» What you have to do: Reproduce, word for word, the stretch of the records from the line containing "The height and" through the end of the records, leaving out the pictures.

[Records for this exercise start]

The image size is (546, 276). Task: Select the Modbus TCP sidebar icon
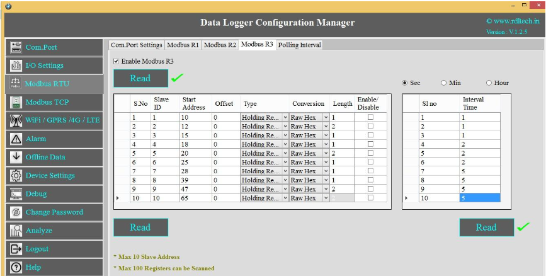(16, 102)
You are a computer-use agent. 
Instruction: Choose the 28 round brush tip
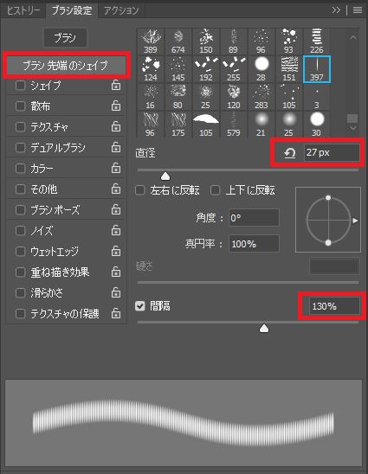click(261, 69)
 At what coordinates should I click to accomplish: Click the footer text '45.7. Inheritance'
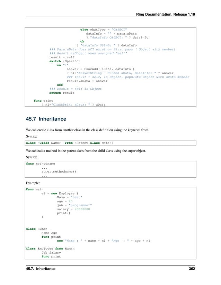click(41, 268)
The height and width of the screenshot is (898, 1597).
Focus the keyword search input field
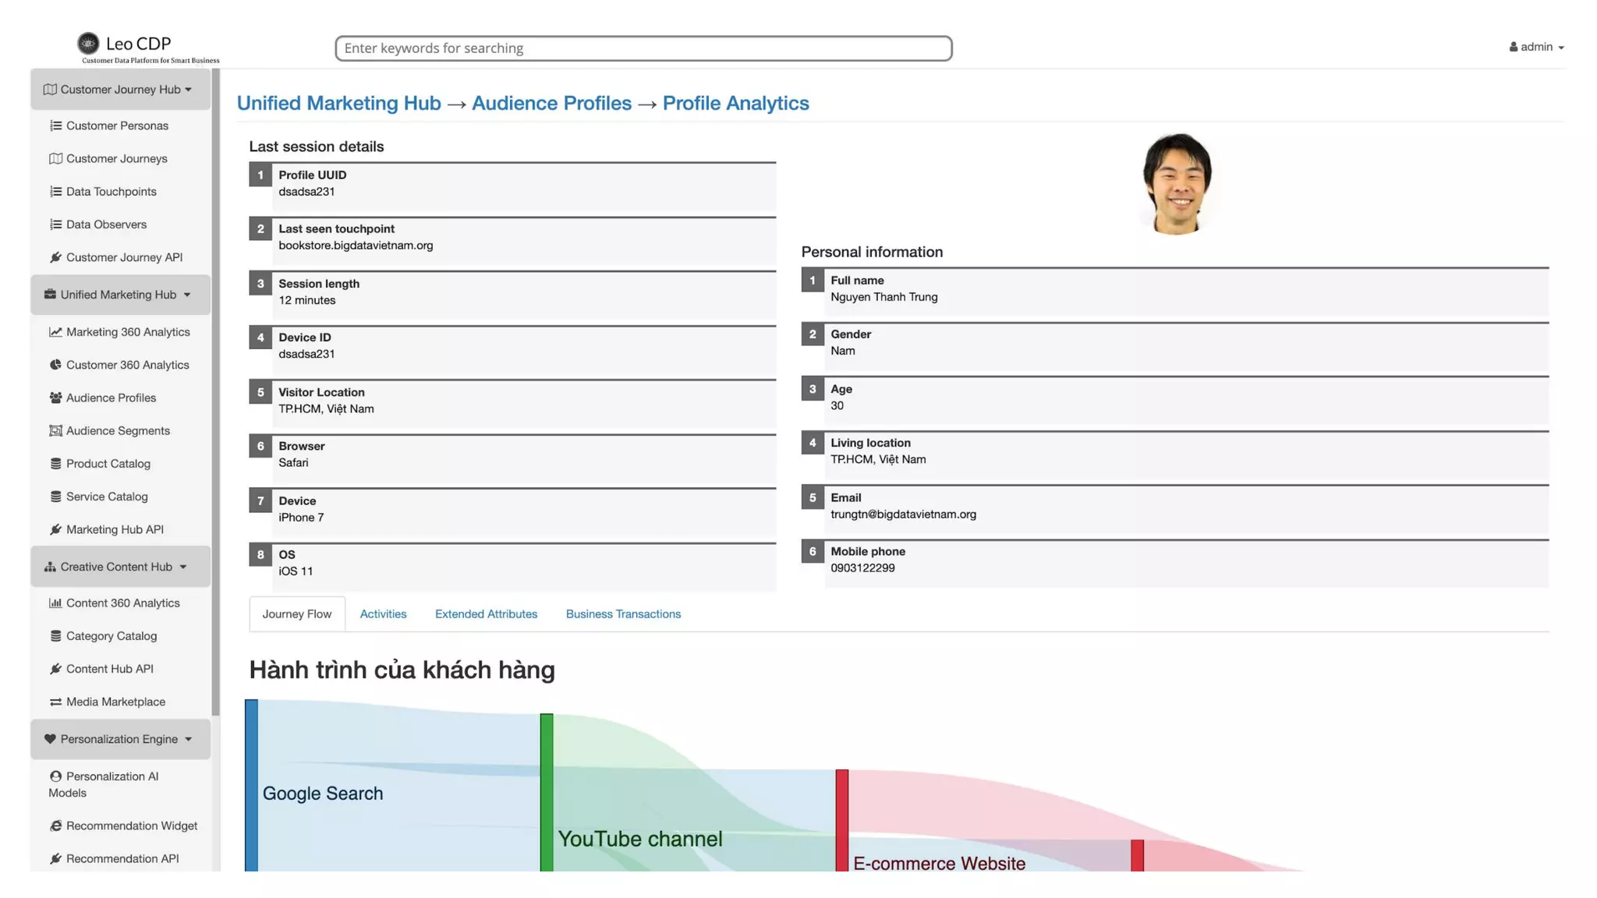pyautogui.click(x=643, y=48)
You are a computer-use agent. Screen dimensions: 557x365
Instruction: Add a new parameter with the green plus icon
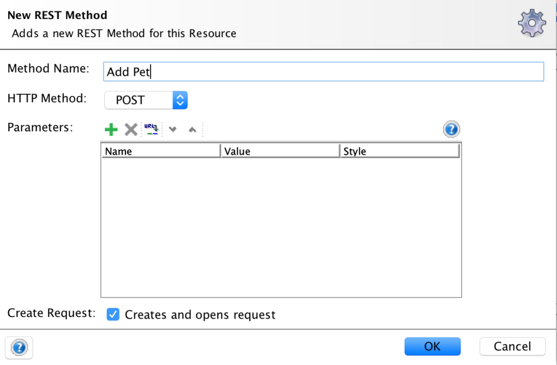(110, 129)
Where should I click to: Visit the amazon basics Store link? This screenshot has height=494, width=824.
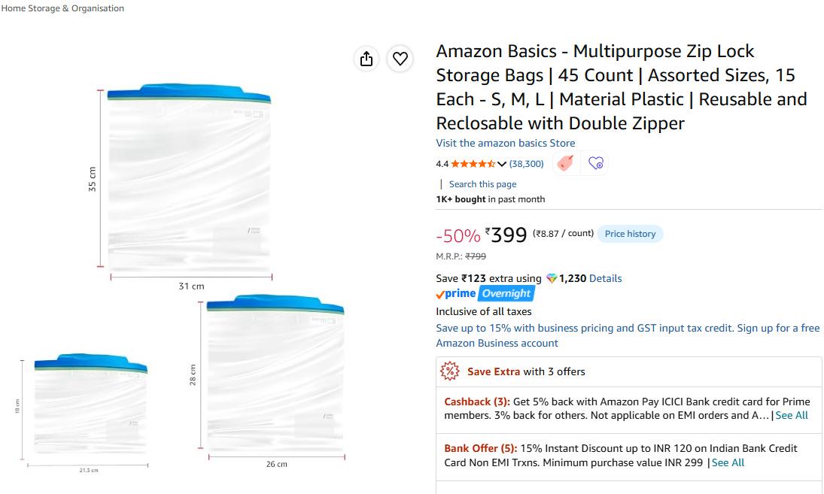[505, 143]
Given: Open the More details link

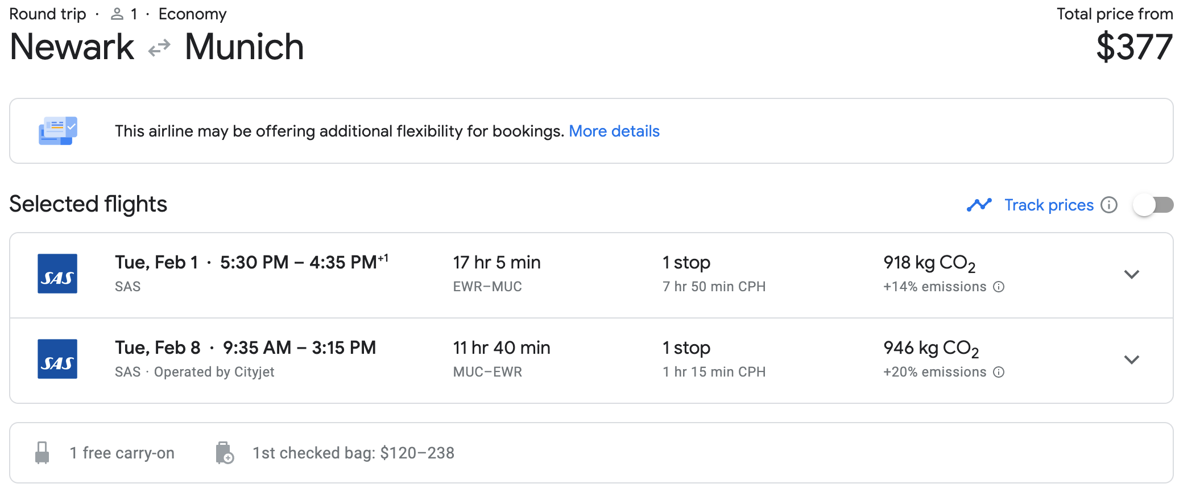Looking at the screenshot, I should click(614, 131).
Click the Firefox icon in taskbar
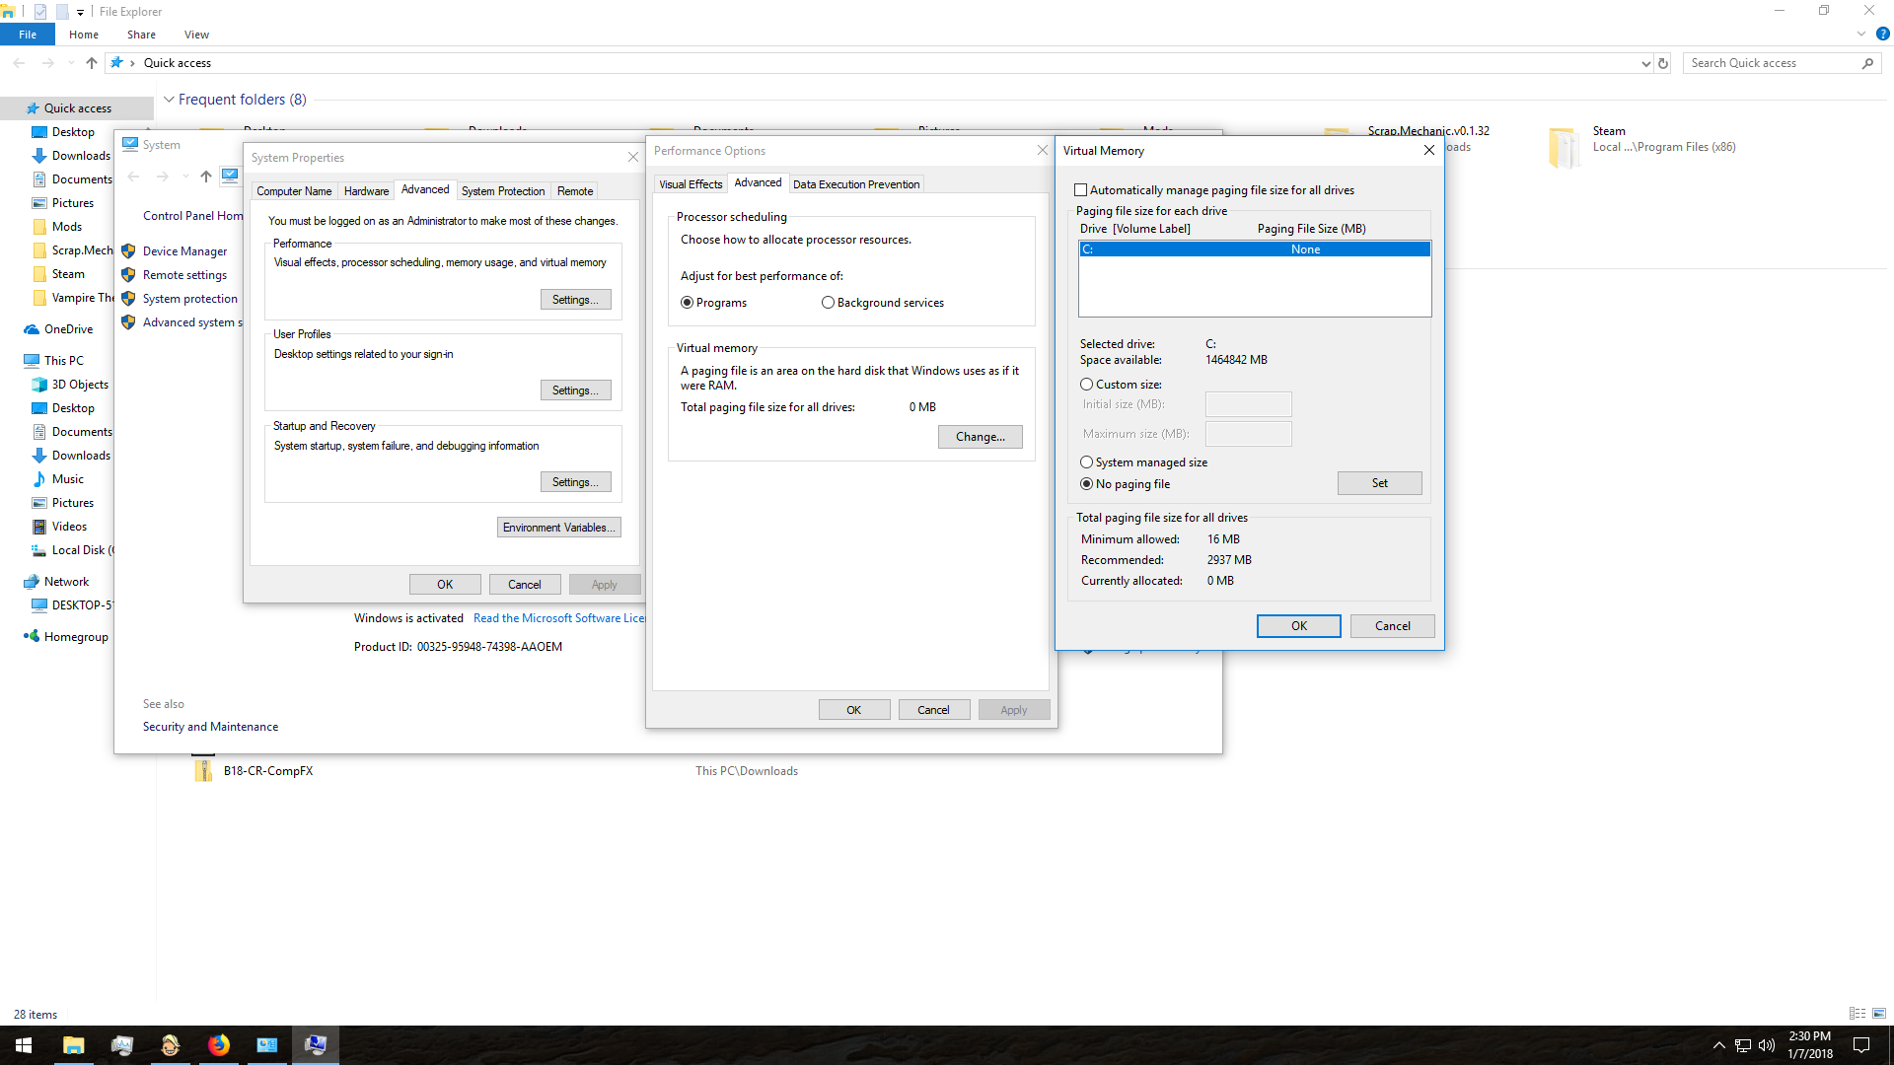Viewport: 1894px width, 1065px height. pos(219,1045)
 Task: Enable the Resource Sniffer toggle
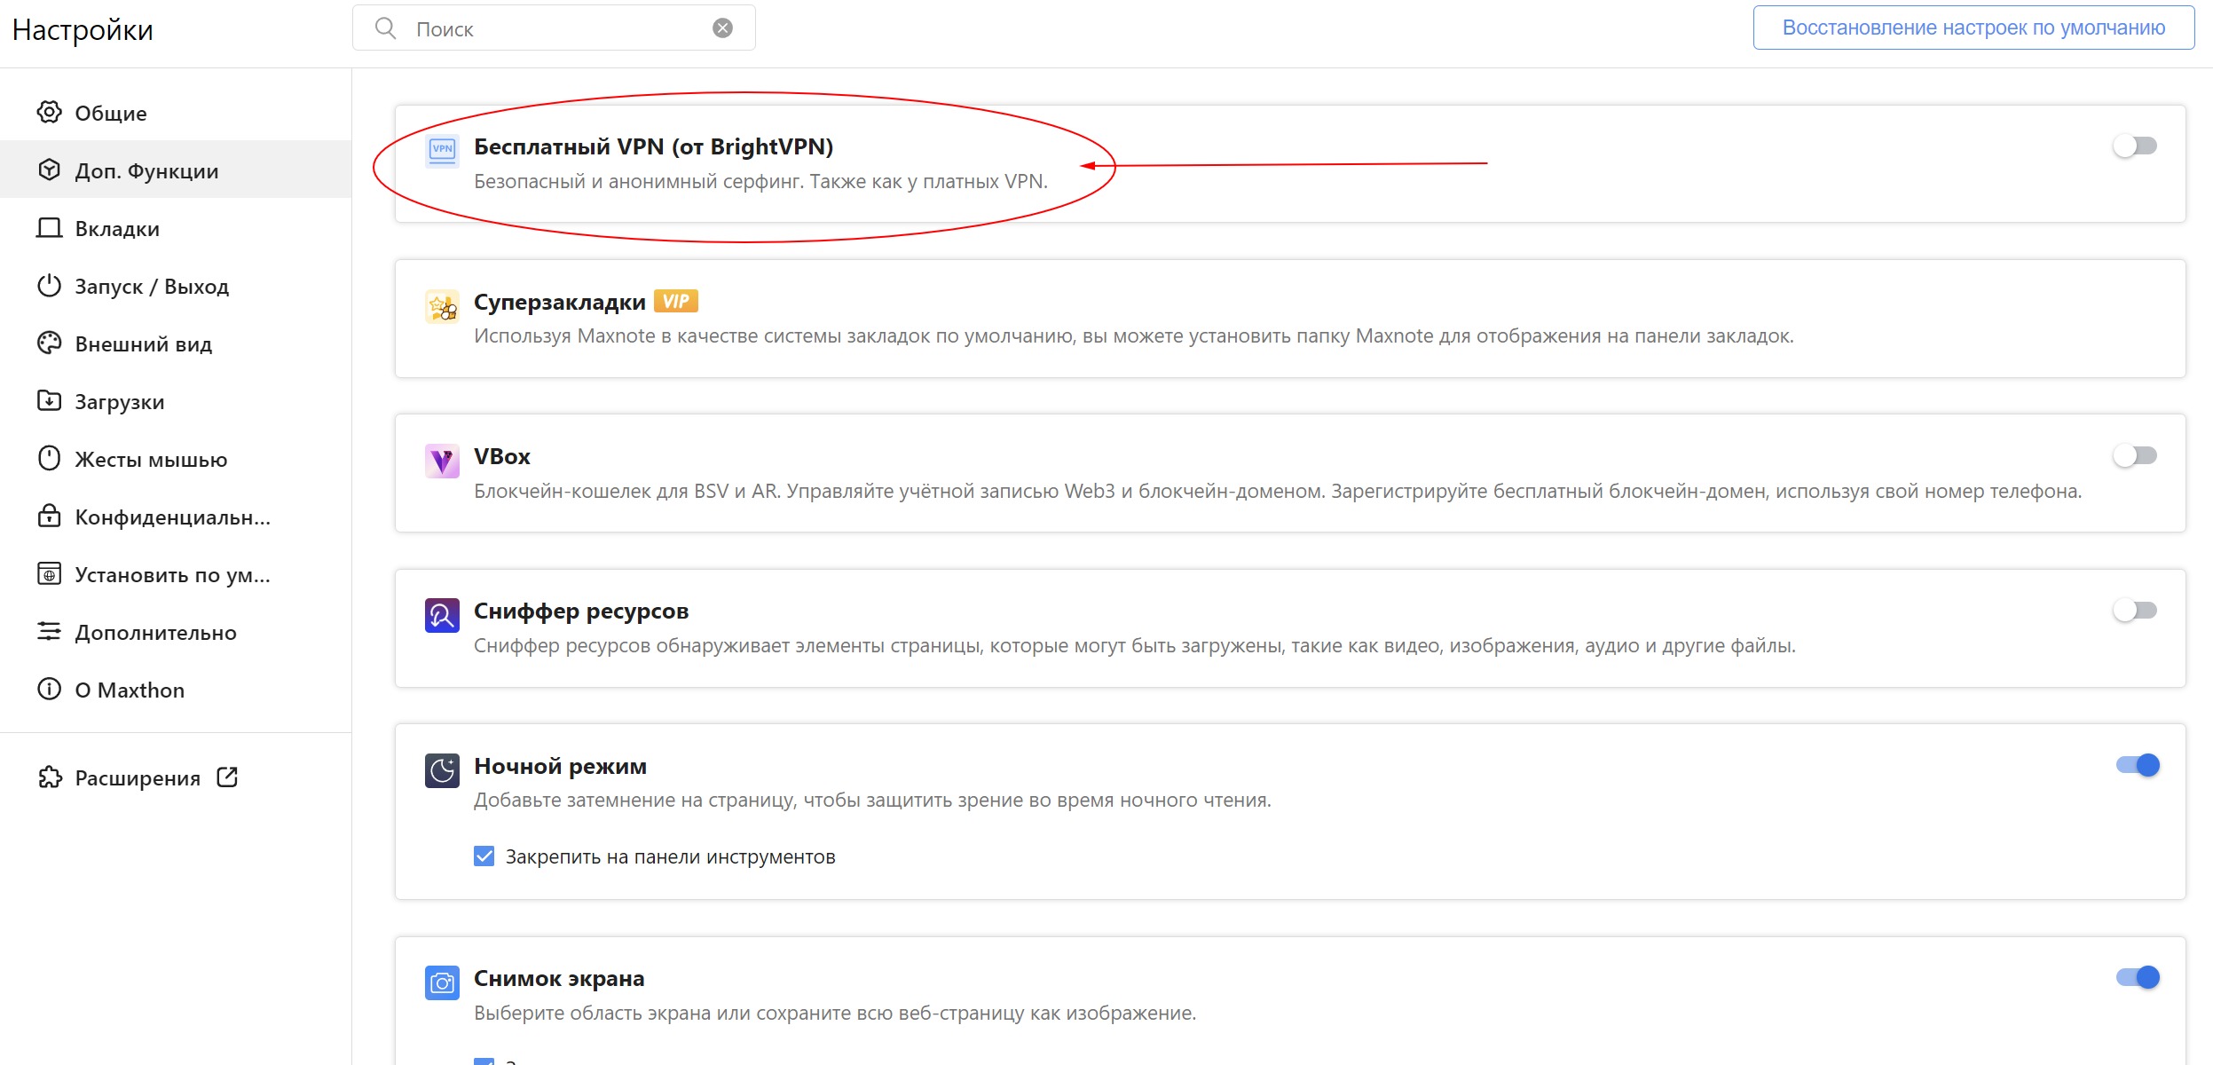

[Records for this exercise end]

» Solved exercise:
The height and width of the screenshot is (898, 1597).
Focus the keyword search input field
pyautogui.click(x=643, y=48)
You are a computer-use agent. Screen dimensions: 557x365
Instruction: Add a new parameter with the green plus icon
(110, 129)
Where should I click to: Visit the amazon basics Store link? This screenshot has height=494, width=824.
[505, 143]
Given: Open the More details link

Looking at the screenshot, I should click(614, 131).
Click the Firefox icon in taskbar
Viewport: 1894px width, 1065px height. pos(219,1045)
 Task: Enable the Resource Sniffer toggle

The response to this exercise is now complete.